* _Reading passage_:
In our game design class, the team must spend 2 years working together for all of its members to earn their associates degree for the college. In those two years, Team Joystick Heroes had worked on other projects to have a better understanding of video game design. Along with Cougar Racing, the team has also created:
Our first project that our team has worked on was Toybox of Terror. You play as a brave, young girl named Pandora who unleashed a nightmare of monsters upon her home. As Pandora traverses the house, she would come across boss monsters, which were the manifestation of a specific fear. Some of these bosses included giant snakes, a sentient thundercloud, haunted dolls, giant sharks, and more! All the way up to the final boss, Elpis, the creature who caused this whole disaster. The game is a over the top bubble shooter, where the player must match colored orbs to clear the board, and score points. However, there are also bad bubbles, where if shot with the wrong bubble, would cause a negative effect to them, such as temporary blindness, causing bubbles to harden into rocks, and have haunted ghostly dolls chase after you, causing you to lose if you touch them.
We worked on Toybox of Terror in 2015 and was made within a three and a half months span as our first project. During our work on the game, we realized we had much more to learn about the game design industry than we once previously thought. As our first dip into it, we realized what sorts of strategies and ideas we can use to further enhance our work to become better game designers as a whole. Learning how to fix problems in code, how to design better art and how to avoid easily made mistakes in the future.
Not only are we making Cougar Racing but we have a board game, too. Shifty’s Dirty Racing, turns best friends into the worst enemies. You can play up to a maximum of six players for the most chaos and insanity. At the start of the game you have race track tiles, which is shuffled and one card is placed from each person in a cycle for a completely unique track every time. From then on, you race through oil slicks, other racers, road spikes, and crazy hazards left behind by other players.
We are also including a expansion to go along with it to cause events to happen every turn to spice up the already flaming plate that is this board game. Events can include a rainstorm, raiding the pit crew, suddenly becoming drift kings, and even alien abductions, all with unique effects that change up the game. One game can range for 30 to 45 minutes for one track, completely depending how sadistically you want to ruin the other players fun.
The game is named after one of our legally questionable team members, this guy:
What We Hope to Get
We hope to use kickstarter to help fund our project for merchandise to sell to our families, friends, and anybody else interested. After we use the money to help us through the semester with costs we need to cover for the semester, the money will be used to help the next game design class with their own projects. This will be done by buying supplies and equipment that may be either outdated, broken, or not even present in order to improve the quality of their game. We hope to get:
A custom arcade machine: Now this may look to be simply a luxury item for the class, but our plan was to have a computer with a large amount of space and a decent looking screen to be implemented into the game design room. With it, the class that is going to graduate can upload their game into the arcade machine and students who are interested in the program can see examples of what it takes to make a video game. Over time, this arcade machine will have a huge collection of games from previous teams for the others to take a look at and take inspiration from. Think of it like a history book, but in a retro looking arcade machine finish.

* _Short task_: Can you write what comes next in the Kickstarter page about Team Joystick Heroes and their game projects, picking up after its last sentence? The items that follow come from a separate source and have no connection to the passage above.

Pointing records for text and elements
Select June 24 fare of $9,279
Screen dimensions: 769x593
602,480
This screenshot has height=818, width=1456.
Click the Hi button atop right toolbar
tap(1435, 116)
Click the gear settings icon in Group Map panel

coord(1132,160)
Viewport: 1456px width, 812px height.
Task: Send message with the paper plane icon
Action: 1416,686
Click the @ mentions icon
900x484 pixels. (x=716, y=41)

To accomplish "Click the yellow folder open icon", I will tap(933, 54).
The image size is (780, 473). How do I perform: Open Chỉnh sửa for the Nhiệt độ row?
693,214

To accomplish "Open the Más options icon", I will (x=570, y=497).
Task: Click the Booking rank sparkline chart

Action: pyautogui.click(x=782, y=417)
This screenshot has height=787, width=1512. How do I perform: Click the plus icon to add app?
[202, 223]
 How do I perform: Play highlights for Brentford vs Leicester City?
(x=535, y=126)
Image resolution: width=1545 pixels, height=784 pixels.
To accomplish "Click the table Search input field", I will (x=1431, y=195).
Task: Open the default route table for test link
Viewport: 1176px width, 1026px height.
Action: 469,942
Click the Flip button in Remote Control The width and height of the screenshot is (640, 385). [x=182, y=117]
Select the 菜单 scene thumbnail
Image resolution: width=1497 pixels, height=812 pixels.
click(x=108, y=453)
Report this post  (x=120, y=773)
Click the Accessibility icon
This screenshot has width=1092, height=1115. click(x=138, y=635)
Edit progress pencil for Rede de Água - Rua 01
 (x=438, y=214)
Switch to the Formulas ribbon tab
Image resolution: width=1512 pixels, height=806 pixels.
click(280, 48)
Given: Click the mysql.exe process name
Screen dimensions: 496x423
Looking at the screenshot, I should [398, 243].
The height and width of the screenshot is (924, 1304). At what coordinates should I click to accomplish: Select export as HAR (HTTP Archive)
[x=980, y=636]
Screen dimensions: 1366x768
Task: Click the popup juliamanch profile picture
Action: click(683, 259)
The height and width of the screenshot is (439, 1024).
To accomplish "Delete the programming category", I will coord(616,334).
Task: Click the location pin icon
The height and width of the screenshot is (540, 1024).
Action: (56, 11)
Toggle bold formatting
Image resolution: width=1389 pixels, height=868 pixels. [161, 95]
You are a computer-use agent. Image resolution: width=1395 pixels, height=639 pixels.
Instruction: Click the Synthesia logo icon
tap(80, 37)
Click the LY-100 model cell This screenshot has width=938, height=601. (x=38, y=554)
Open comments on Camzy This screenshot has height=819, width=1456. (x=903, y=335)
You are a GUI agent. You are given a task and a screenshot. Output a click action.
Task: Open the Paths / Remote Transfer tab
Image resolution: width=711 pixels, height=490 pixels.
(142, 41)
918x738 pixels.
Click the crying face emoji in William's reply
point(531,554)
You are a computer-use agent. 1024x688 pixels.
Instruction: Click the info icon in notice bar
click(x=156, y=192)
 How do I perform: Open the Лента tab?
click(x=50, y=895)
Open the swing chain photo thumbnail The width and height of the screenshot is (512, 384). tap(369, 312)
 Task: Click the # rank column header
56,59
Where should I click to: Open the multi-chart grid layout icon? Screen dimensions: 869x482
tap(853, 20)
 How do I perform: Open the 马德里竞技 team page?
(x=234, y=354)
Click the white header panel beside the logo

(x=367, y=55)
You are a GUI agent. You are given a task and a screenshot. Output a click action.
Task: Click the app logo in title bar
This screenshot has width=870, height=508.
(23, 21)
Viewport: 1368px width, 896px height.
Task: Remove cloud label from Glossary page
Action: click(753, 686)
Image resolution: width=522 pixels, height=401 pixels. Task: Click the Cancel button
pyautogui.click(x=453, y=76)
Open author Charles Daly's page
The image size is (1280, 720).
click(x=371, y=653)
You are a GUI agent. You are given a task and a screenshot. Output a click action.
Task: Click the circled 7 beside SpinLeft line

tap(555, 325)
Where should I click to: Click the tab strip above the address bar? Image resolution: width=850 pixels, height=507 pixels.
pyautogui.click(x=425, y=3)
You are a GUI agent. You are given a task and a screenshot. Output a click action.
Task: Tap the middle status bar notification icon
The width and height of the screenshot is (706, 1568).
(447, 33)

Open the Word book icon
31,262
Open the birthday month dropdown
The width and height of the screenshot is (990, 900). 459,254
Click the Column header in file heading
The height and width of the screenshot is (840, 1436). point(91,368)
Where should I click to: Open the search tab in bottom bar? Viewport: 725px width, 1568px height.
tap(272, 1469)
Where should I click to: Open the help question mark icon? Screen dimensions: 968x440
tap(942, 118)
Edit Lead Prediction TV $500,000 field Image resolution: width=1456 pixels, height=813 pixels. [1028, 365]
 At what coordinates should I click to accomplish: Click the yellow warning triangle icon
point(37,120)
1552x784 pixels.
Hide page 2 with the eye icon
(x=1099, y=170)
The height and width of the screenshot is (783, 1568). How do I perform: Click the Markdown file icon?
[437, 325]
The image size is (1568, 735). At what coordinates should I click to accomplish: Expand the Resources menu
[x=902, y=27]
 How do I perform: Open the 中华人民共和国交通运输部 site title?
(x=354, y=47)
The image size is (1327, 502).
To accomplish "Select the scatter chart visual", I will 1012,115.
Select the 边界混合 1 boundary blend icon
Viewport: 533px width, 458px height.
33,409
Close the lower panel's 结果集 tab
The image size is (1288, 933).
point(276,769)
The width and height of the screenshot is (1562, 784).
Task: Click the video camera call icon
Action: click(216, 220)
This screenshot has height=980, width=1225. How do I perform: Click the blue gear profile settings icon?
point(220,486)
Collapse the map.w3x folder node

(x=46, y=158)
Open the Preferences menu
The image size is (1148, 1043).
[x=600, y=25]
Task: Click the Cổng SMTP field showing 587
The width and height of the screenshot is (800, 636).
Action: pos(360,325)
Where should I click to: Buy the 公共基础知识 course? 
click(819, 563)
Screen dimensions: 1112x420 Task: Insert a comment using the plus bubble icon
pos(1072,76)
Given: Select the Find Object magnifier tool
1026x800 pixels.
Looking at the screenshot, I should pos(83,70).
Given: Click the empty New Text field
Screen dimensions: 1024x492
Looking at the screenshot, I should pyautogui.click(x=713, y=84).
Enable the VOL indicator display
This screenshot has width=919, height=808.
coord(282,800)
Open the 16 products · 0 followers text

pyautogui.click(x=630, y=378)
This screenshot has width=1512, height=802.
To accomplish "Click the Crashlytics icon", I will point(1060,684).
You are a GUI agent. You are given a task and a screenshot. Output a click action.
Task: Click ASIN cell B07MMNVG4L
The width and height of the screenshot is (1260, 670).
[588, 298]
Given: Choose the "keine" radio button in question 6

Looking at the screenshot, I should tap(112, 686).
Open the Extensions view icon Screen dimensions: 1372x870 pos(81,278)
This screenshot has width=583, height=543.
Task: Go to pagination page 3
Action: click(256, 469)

* _Result_:
For our last semester in the game design program, we want to learn as much as we can about the game design process as we can. That also includes the prospect of crowd funding, a popular method to fund indie projects nowadays. Not only would this provide us with the extra funding we need for our project, but also help the game design program as a whole after the semester is over and we buy something for the next generation of students. Since Kickstarter is the original crowd funding site, it having a easy to use interface, and it is still very popular, it was an obvious choice amongst the group which to choose. With Kickstarter, we can go through many doors to help further develop the game.
Risks and challenges
There are many risks and challenges to student projects. As we are students, we don't have the experience to create fully fledged games like many other indie studios that can create projects of a much higher quality. We are also on a strict release date as the game must be finished before our graduation in December, or else. Our risks, and how we hope to overcome them are:
•Not finishing the game, or our other major products/assignments on time: This is a gnawing fear we all experience in the class. Ultimately, if we cannot finish the game within the timeframe we are given, we fail the course, PERIOD. Many of us are extremely dependent on the financial aid provided for our good grades, so failure must never be possible, and we all have a burning passion to avoid it.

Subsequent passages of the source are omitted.